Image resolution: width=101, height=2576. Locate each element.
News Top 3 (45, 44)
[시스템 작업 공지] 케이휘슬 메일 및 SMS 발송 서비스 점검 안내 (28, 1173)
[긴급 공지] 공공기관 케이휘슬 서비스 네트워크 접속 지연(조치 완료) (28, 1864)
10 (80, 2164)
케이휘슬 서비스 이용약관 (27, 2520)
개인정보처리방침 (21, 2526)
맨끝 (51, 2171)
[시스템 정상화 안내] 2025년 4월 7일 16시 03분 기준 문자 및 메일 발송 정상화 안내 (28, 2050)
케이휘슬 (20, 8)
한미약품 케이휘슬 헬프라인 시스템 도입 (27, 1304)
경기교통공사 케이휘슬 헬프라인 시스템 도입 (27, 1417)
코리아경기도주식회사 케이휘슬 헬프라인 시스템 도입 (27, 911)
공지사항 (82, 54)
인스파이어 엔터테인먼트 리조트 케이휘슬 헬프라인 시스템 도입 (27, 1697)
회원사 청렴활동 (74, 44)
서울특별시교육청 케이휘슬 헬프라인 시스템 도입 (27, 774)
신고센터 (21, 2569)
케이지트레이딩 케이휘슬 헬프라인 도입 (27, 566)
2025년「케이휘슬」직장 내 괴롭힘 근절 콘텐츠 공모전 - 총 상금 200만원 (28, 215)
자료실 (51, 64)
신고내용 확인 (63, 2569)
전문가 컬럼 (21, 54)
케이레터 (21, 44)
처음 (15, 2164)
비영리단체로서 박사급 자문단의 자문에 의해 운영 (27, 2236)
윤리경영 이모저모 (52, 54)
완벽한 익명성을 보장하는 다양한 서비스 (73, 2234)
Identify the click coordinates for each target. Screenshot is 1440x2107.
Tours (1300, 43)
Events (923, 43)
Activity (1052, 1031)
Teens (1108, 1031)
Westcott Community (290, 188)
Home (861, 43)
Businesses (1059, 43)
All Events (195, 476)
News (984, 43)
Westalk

_ _ _

• _DIRECTIONS_:
Write out again, unchanged, the rows starting with the line containing "공지사항 (82, 54)" and going on through the line containing "윤리경영 이모저모 (52, 54)", both included.

• _OUTPUT_:
공지사항 (82, 54)
인스파이어 엔터테인먼트 리조트 케이휘슬 헬프라인 시스템 도입 (27, 1697)
회원사 청렴활동 (74, 44)
서울특별시교육청 케이휘슬 헬프라인 시스템 도입 (27, 774)
신고센터 (21, 2569)
케이지트레이딩 케이휘슬 헬프라인 도입 (27, 566)
2025년「케이휘슬」직장 내 괴롭힘 근절 콘텐츠 공모전 - 총 상금 200만원 (28, 215)
자료실 (51, 64)
신고내용 확인 (63, 2569)
전문가 컬럼 (21, 54)
케이레터 (21, 44)
처음 (15, 2164)
비영리단체로서 박사급 자문단의 자문에 의해 운영 (27, 2236)
윤리경영 이모저모 (52, 54)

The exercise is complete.